Featuring interviews and performances, including duets with guests, the show revealed another side of Costello: a music fan who seeks a deeper understanding of what drives other artists.
"Unfortunately, a few people who were guests on the show have passed away: Levon Helm, Lou Reed, Jessie Winchester, who was an incredible songwriter, a voice of modesty and economy in songwriting — all the things I'm not particularly famous for.
"I insisted Jessie be on the show. Well, when he sang "Sham-A-Ling-Dong-Ding," the whole show stopped. The crew were in tears (as was fellow guest Neko Case). I couldn't speak; it was so lovely.

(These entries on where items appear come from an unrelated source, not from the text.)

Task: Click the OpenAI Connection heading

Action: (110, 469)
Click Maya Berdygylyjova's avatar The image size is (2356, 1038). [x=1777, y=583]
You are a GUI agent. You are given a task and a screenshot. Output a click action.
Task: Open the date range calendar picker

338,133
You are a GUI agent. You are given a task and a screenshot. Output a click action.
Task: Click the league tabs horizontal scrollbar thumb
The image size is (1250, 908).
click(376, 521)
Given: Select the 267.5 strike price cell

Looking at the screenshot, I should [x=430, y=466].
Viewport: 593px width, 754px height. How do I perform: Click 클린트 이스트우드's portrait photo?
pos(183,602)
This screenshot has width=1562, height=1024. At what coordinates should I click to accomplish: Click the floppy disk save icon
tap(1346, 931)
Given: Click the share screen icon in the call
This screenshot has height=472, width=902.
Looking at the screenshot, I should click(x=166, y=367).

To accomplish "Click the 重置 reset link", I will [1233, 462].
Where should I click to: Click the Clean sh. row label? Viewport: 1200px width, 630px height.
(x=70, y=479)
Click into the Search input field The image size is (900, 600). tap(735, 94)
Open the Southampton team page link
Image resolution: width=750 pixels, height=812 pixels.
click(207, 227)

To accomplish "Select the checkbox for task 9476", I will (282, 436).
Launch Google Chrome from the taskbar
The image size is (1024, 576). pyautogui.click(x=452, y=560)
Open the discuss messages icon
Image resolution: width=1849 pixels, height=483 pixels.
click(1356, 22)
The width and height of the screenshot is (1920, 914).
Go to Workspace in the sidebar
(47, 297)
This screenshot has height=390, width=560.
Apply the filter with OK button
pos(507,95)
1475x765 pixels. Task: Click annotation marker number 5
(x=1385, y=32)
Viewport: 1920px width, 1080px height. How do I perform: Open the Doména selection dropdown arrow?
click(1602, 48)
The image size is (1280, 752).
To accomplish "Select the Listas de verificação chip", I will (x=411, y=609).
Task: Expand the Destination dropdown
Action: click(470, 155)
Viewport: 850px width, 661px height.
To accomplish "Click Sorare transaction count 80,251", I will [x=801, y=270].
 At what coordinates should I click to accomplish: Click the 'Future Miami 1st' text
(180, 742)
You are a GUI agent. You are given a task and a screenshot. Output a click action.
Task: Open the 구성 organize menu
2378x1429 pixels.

"I don't mean to be sentimental. But it's not all about being in the headlines. It's about doing what you do. Jessie was a good example of that. He wrote songs that people will return to for years to come."
Televised discourse aside, Costello's passion for music and attention to detail is also evident in the meticulous liner notes to many of his albums (which now number 33, not including live albums or compilations), in which he lists a rather impressive range of vintage guitars and assorted instruments. It touches on the ethos of craftsmanship.
Costello, however, is wary of too much polish.
"I think craftsmanship needs to be in balance. You can get lost as you get better. Perhaps a mistake allows you to create a more original shape. You have to be careful.
"You can't just choose to create a classic. Sure, it'd be great if a song turned out that way, but sometimes a song comes out sounding a little bit pompous when people try to do that ... I think it's important not to over-analyse it too much.
"I'm fortunate in that I have a good ear. And I have picked up an understanding of things that I didn't have when I started out. I'm pretty much half-trained. I can write orchestral arrangements, but they may not be as good as a professional orchestrator. It doesn't matter because it's the way I hear it.
"Sometimes three chords will do it. I like pop music, songs that you hear for a little bit then don't care for any more."
On the subject of brief visits, Costello says his time in New Zealand will be limited. He might not have been to Queenstown before ("I like making a debut somewhere after 37 years in the business ... they tell me it's great"), but family life takes priority.
"My wife (Grammy award-winning Canadian singer/pianist Diana Krall) has a show in Portland, Oregon, tonight and then she'll be home (in Vancouver) with our 7-year-old twin boys tomorrow night."
The inference is, he can't justify being away from family just for some cheap applause. The shows need to mean something.
"I don't want music to be some sad ritual. It needs to be alive. Otherwise, what's the point?"